Lesson 4 of 6
Iterating on your app
Ask for changes in everyday language, undo mistakes, and recover when the AI misreads you.
By the end: You can run several improvement rounds with Cursor, undo bad edits, and describe fixes even when you do not know the technical word.
Iteration is the real skill
Iteration means repeating a loop: you describe a change, Cursor applies it, you check the result, then you adjust. Professionals work this way. You are not failing if the first answer is wrong. You are succeeding if you can steer the next pass.
Ask like a product owner
Use the same clarity you would use with a designer:
- "Move the Add button above the list on mobile."
- "When a task is overdue, tint the row light red and show the due date in bold."
- "After I delete a task, show a small 'Undo' toast for five seconds."
Attach screenshots if it helps. Cursor can read images in many setups. If not, describe colours and positions literally.
Undo paths you should know
- Editor undo: Cmd + Z / Ctrl + Z steps back through recent typing.
- Reject a Composer change: When Cursor shows a diff, you can discard the whole suggestion instead of applying it.
- Source control (Git): Once you start committing work, you can roll back a whole file. If Git is new, ask Cursor "show me how to discard uncommitted changes in this file only."
Pick the shallowest undo that fixes the problem. Editor undo for a typo, diff reject for a bad patch, Git for a bad day.
When you do not know the word
Describe the user-visible behaviour. Examples:
- Instead of "debounce the input," say "wait until I stop typing for 300 milliseconds before filtering the list."
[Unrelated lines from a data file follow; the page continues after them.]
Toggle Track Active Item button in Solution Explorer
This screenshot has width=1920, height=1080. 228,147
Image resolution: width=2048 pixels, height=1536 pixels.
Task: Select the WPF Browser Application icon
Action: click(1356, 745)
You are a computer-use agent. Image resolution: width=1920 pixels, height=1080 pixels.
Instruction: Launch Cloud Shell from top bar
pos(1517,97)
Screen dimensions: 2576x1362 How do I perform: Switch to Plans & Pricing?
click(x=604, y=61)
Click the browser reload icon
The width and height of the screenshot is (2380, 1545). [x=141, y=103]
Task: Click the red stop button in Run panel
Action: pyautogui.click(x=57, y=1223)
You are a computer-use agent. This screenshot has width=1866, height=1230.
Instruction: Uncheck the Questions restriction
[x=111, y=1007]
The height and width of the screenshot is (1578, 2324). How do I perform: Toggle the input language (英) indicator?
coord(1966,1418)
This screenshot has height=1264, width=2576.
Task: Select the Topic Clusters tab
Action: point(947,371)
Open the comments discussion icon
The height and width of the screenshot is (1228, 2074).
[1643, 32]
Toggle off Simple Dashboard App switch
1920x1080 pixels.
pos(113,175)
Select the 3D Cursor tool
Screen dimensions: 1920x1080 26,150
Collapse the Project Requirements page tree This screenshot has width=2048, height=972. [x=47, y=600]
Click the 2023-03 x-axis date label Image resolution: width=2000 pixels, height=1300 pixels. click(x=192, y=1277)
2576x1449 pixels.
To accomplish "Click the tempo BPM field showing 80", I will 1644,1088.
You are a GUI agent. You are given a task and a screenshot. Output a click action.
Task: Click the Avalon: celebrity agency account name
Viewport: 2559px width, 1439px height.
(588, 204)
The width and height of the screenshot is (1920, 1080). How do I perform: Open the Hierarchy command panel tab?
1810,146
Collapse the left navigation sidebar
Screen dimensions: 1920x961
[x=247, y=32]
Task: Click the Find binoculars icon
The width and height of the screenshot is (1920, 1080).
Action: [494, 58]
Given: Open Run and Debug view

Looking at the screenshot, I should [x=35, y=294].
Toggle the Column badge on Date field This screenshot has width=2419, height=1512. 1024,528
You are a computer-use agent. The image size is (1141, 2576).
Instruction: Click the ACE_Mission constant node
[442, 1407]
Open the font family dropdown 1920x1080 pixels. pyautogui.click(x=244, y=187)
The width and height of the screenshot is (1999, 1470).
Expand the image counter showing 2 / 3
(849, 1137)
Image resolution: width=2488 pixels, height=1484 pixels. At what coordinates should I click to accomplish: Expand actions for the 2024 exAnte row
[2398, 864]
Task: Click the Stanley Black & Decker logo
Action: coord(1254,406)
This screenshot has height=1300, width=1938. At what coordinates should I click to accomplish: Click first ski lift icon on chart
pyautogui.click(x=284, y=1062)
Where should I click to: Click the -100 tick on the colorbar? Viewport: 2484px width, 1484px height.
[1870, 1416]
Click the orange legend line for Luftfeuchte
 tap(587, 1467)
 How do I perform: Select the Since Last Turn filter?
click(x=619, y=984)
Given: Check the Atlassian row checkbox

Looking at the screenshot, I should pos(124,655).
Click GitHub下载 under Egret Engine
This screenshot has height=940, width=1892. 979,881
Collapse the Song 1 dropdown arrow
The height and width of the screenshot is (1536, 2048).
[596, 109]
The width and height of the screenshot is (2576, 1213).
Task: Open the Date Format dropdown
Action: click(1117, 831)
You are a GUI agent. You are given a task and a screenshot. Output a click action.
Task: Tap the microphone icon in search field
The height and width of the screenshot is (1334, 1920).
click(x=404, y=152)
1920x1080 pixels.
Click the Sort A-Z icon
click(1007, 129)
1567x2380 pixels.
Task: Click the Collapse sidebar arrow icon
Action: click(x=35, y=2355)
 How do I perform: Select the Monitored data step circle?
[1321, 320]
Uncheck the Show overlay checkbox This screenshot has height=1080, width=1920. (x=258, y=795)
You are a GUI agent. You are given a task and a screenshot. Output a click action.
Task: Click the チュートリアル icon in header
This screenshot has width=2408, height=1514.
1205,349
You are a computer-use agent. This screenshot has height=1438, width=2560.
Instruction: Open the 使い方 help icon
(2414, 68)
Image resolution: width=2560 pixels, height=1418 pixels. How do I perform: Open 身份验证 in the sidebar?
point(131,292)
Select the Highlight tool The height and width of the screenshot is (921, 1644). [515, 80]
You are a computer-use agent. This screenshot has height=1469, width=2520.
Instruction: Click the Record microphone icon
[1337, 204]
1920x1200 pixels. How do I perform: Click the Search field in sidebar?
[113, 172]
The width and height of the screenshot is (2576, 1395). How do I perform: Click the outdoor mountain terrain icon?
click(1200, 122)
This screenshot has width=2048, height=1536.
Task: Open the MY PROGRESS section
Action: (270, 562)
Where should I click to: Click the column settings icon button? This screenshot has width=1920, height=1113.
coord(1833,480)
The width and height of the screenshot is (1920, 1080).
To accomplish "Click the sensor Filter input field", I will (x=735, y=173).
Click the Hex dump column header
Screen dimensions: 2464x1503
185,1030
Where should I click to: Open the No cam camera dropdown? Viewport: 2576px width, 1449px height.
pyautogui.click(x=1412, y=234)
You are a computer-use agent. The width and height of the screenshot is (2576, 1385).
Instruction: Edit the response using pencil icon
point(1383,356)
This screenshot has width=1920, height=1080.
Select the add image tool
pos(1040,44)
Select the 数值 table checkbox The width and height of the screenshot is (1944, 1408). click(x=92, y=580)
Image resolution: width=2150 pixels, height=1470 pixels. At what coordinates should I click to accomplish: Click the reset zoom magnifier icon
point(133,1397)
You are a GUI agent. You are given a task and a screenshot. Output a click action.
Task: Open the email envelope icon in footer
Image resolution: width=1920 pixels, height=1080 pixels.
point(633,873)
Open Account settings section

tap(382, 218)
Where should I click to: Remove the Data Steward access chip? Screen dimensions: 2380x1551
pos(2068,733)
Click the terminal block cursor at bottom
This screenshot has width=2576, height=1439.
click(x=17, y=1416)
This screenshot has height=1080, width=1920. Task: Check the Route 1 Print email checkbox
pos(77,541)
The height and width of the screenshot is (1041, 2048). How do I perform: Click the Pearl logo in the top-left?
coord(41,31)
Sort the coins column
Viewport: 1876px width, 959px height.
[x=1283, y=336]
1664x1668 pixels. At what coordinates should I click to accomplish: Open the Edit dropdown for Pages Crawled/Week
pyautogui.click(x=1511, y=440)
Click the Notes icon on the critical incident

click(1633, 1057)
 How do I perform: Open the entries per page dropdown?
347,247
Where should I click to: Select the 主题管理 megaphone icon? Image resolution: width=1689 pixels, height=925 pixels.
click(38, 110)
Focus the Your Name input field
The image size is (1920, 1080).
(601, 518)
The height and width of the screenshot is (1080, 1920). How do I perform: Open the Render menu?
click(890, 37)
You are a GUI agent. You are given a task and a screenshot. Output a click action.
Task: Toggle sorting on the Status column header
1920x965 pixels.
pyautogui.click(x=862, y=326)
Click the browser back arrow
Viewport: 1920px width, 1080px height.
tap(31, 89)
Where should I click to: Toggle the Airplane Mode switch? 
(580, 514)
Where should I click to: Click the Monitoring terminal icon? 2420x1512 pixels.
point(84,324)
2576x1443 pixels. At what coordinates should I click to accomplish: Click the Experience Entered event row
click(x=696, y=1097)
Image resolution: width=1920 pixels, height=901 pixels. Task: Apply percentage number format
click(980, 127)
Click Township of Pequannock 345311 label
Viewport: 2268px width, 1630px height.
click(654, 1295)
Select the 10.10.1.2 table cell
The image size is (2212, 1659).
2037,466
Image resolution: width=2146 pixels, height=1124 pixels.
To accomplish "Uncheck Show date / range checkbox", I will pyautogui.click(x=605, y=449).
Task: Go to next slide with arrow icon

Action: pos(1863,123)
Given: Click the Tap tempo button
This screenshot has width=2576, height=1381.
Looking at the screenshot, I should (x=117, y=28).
- Instead of "memoize," say "do not rebuild the entire list when I change unrelated state."
- Instead of "normalise dates," say "store due dates in UTC so daylight saving does not shift them."
Cursor will map your plain description to code. If it picks the wrong technique, correct it with the symptom: "That still flickers when I type fast."
When the AI drifts
- Narrow the scope: "Change only the CSS for the header. Do not touch task state."
- Add a test sentence: "After the change, clicking Add still adds a task within one second on my laptop."
- Ask for a plan first: "List the files you will touch and why, then wait for my OK."
Keep a personal changelog
In a notes doc or the project README, jot down:
- What you asked for
- What Cursor did
- What still feels off
That log becomes gold when you need help from a human later. It also trains you to spot patterns in what works.